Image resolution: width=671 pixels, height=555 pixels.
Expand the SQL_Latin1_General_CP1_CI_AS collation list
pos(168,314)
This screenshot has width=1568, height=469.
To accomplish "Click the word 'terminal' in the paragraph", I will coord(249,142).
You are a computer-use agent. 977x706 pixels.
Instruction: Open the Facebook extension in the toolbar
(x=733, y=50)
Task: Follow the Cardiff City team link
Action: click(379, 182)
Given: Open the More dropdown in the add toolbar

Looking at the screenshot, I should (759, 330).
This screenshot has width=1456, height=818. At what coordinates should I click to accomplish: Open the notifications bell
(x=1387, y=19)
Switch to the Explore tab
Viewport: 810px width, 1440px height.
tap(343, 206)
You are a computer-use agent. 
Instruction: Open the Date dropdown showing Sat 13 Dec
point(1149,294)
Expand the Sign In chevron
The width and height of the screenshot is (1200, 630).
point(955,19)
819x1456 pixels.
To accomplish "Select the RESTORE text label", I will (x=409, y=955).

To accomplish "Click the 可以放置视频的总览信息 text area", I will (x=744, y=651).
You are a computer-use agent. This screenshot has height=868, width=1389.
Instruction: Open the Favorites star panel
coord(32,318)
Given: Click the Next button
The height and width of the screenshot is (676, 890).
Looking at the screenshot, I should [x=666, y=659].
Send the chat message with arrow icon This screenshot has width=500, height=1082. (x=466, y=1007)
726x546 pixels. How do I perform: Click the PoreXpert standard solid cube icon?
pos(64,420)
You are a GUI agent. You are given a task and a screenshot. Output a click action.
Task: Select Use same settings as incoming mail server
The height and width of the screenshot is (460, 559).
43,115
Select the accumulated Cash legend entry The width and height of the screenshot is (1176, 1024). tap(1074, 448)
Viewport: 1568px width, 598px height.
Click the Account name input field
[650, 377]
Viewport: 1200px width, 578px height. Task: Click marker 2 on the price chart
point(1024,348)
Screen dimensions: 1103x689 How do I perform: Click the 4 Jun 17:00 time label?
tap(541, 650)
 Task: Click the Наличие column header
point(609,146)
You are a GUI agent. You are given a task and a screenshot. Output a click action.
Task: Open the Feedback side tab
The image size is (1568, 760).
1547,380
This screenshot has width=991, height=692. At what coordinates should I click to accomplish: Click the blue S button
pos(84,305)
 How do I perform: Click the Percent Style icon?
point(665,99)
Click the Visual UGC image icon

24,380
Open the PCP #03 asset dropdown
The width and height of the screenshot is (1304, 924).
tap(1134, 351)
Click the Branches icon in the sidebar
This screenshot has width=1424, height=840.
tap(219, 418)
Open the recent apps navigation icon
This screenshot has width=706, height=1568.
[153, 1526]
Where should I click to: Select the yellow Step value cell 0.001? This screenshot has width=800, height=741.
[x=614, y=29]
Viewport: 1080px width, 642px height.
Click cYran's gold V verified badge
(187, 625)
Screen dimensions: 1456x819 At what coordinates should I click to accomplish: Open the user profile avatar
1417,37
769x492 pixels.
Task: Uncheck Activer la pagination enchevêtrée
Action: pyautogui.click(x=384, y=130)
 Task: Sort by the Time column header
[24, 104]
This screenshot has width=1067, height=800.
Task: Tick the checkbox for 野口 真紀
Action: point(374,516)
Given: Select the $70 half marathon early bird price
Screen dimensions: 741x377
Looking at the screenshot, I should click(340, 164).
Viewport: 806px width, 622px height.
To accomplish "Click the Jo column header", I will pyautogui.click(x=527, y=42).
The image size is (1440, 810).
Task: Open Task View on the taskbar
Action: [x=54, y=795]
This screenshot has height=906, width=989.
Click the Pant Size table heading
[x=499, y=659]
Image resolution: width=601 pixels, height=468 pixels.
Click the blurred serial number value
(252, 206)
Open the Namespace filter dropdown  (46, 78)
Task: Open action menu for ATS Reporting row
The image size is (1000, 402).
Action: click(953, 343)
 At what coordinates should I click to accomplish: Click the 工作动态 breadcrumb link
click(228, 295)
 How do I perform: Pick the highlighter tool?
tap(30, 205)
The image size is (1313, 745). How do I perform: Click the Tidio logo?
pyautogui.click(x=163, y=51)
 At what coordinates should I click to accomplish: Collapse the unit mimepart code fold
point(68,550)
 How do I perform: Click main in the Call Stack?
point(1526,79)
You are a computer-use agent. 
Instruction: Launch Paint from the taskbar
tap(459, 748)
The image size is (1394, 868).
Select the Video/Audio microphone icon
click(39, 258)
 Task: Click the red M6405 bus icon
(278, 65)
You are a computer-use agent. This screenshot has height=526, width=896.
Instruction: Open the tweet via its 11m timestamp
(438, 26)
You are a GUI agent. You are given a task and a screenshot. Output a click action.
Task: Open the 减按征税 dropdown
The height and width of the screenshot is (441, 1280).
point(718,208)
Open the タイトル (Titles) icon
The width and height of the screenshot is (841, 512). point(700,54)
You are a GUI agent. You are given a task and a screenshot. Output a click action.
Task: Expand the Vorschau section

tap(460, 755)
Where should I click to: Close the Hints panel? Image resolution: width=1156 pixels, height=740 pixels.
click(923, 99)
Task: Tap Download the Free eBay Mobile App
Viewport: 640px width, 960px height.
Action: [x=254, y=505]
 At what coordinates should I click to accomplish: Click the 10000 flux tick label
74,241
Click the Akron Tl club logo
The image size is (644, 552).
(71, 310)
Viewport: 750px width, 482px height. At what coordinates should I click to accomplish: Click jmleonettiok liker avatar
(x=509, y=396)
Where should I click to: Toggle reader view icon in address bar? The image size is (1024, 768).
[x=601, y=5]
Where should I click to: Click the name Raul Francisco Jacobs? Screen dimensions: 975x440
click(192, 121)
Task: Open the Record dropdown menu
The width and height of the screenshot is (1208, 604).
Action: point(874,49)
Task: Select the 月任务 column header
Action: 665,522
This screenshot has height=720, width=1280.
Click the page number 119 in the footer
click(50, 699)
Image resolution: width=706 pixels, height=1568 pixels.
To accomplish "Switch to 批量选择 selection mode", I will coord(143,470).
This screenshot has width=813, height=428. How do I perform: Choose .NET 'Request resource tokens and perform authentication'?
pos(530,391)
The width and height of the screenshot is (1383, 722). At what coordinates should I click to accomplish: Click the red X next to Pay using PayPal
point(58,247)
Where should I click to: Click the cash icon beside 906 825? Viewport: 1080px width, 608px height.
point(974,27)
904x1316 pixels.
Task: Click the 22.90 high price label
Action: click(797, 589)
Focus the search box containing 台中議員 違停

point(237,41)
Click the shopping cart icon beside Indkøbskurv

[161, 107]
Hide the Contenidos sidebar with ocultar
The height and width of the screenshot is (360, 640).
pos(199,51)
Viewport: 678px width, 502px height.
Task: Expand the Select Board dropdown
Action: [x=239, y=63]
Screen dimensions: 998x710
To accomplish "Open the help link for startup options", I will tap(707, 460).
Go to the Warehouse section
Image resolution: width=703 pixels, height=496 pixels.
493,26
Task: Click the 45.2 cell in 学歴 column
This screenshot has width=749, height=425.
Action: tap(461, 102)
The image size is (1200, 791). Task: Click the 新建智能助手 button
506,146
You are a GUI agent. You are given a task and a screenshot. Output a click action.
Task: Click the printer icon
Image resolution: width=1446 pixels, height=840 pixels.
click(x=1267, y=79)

• _ACTIVITY_
In the entries above, work out how many lines contain the string "menu", and give only that number.

• _RESPONSE TO THIS TASK_
2